→ Objective A: In the group theory text, how many conjugacy classes of size $p$ are there?

→ Text segment:
2. These groups also fall into the general family of extraspecial groups.

Elements

Upto conjugacy

Every element has order $p$.

The conjugacy classes are as follows:

1. The center has order precisely $p$, so there are $p$ elements that form conjugacy classes of size 1. These are, specifically, the elements with $a_{12} = a_{23} = 0$, and they're thus parametrized by their $a_{13}$ entry.
2. For every element outside the center, the centralizer of that element is the subgroup generated by that element and the center, and is hence of order $p^2$. Thus, the conjugacy class of the element is of size $p$. Thus, there is a total of $p^2 - 1$ conjugacy classes of size $p$.

→ Stored data:
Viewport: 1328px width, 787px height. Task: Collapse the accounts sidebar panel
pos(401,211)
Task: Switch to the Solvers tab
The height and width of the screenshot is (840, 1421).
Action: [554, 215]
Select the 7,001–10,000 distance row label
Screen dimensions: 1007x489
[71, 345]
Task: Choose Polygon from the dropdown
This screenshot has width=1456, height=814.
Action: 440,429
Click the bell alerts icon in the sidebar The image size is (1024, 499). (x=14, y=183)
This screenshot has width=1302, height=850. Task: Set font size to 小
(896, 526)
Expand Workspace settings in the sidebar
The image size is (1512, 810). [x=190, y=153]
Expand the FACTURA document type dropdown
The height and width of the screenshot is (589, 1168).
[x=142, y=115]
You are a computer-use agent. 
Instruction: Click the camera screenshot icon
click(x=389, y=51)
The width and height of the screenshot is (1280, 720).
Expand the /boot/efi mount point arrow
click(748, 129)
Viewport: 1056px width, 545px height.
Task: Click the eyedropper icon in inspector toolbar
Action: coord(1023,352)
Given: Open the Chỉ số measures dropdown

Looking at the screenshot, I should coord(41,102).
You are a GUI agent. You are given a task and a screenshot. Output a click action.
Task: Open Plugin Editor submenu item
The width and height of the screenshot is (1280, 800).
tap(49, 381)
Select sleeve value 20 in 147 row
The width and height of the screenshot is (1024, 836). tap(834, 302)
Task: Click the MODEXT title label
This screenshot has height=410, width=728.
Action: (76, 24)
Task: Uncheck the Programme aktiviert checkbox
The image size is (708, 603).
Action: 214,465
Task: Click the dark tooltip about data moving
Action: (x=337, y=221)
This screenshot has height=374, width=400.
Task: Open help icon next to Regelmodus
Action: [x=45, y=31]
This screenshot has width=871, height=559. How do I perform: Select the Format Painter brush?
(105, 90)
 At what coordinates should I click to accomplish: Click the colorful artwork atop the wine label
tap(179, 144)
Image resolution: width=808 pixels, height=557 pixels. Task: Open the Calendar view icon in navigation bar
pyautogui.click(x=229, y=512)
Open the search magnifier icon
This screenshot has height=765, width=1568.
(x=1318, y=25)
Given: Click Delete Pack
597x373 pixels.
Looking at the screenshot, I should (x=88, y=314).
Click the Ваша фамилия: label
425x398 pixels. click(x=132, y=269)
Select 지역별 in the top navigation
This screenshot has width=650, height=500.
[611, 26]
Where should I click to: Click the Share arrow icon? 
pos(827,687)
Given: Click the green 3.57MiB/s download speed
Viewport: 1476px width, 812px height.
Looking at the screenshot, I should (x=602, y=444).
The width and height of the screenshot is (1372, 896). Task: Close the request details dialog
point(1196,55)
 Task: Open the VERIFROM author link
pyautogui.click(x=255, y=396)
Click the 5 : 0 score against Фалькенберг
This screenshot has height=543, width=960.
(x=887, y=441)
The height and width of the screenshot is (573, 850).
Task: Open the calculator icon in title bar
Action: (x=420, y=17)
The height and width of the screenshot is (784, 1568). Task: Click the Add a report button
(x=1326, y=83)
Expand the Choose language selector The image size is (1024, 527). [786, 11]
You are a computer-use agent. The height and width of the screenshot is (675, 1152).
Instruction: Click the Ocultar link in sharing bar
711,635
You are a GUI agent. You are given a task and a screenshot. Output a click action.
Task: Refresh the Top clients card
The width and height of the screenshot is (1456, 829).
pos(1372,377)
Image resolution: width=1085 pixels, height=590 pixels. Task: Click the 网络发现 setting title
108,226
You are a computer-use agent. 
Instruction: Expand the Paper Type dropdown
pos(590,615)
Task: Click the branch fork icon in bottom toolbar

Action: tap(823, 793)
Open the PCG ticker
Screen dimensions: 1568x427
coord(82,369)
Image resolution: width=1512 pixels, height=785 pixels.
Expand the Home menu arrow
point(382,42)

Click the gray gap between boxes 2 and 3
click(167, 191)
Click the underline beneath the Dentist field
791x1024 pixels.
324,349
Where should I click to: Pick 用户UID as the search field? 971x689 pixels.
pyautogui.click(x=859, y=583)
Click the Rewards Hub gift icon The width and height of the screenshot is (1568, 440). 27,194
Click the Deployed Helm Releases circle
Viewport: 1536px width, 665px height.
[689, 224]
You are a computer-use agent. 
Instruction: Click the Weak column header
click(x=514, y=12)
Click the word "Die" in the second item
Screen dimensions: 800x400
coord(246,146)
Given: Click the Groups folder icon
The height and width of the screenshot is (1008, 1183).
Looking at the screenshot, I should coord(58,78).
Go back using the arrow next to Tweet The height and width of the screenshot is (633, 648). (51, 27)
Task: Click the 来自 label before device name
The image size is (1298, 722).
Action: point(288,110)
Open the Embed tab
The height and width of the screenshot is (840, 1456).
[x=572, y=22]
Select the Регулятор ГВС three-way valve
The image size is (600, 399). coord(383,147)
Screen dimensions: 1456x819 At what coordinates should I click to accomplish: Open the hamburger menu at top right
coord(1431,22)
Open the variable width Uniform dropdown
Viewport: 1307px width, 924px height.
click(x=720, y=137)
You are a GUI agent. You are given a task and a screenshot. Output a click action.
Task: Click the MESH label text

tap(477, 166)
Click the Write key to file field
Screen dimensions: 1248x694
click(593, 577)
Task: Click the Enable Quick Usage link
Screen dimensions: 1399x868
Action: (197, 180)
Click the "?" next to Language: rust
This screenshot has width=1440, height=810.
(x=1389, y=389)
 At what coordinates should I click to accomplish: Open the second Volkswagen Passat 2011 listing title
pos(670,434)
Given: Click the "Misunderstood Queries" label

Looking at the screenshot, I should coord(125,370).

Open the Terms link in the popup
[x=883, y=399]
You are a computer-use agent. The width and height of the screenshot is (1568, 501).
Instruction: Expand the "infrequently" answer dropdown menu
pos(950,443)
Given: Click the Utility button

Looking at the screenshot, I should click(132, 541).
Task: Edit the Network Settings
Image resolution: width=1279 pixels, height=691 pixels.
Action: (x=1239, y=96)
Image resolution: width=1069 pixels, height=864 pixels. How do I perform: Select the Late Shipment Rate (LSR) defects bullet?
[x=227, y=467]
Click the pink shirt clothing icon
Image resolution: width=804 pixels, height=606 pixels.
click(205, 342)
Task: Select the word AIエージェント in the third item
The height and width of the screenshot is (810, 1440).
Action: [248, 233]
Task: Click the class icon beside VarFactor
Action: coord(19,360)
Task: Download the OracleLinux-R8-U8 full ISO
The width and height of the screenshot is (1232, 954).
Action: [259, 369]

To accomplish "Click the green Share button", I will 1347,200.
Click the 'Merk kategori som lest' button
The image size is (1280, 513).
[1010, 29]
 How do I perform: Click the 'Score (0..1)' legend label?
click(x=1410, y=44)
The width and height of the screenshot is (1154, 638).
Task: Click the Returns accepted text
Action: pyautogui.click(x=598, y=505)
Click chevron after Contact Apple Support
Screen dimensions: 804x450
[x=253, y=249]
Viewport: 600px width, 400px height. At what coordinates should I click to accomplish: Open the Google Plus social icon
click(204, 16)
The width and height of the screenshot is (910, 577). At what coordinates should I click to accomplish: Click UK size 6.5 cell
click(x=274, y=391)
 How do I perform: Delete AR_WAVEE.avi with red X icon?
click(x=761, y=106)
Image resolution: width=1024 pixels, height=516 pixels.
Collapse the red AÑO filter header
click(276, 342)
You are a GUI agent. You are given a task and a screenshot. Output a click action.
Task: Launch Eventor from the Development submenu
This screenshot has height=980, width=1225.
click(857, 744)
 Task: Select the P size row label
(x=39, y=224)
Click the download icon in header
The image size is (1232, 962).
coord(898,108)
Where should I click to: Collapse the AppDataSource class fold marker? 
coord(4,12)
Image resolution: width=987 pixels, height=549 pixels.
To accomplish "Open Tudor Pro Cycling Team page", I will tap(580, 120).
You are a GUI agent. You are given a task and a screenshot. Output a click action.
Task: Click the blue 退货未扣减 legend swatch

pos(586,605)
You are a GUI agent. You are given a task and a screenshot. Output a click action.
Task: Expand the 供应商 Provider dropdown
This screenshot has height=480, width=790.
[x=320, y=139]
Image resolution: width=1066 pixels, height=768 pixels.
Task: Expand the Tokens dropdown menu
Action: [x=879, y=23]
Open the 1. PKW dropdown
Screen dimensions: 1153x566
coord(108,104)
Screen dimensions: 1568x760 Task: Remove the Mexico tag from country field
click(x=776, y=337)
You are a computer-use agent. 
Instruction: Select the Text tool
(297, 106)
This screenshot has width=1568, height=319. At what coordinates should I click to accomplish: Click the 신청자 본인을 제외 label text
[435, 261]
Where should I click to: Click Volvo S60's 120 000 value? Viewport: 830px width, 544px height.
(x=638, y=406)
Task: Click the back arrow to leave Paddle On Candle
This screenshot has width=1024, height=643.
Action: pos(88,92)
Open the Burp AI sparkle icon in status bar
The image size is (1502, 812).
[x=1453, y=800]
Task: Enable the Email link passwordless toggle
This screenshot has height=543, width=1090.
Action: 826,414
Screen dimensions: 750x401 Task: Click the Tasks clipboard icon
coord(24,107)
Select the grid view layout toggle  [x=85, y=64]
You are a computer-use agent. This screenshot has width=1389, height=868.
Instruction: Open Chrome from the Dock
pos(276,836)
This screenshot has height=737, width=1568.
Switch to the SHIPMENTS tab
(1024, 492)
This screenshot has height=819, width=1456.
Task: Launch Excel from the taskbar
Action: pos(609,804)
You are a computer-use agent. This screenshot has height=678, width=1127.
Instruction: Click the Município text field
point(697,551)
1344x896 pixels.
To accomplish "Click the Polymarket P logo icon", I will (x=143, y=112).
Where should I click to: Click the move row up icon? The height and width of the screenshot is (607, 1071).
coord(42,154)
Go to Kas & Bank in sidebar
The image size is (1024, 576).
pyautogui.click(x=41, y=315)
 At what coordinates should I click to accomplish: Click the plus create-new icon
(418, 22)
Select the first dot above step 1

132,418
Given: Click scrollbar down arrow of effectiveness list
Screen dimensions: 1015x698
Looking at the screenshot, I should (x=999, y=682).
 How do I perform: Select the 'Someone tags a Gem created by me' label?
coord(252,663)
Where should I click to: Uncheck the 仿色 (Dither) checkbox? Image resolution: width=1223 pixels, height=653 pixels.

→ Objective B: Select every line of the records that contains the word "arrow". Case counts.

→ Complete output A: There are $p^2 - 1$ conjugacy classes of size $p$.

→ Complete output B:
Expand the /boot/efi mount point arrow
Where should I click to: Click the Share arrow icon? 
Expand the Home menu arrow
Go back using the arrow next to Tweet The height and width of the screenshot is (633, 648). (51, 27)
Task: Click the back arrow to leave Paddle On Candle
Given: Click scrollbar down arrow of effectiveness list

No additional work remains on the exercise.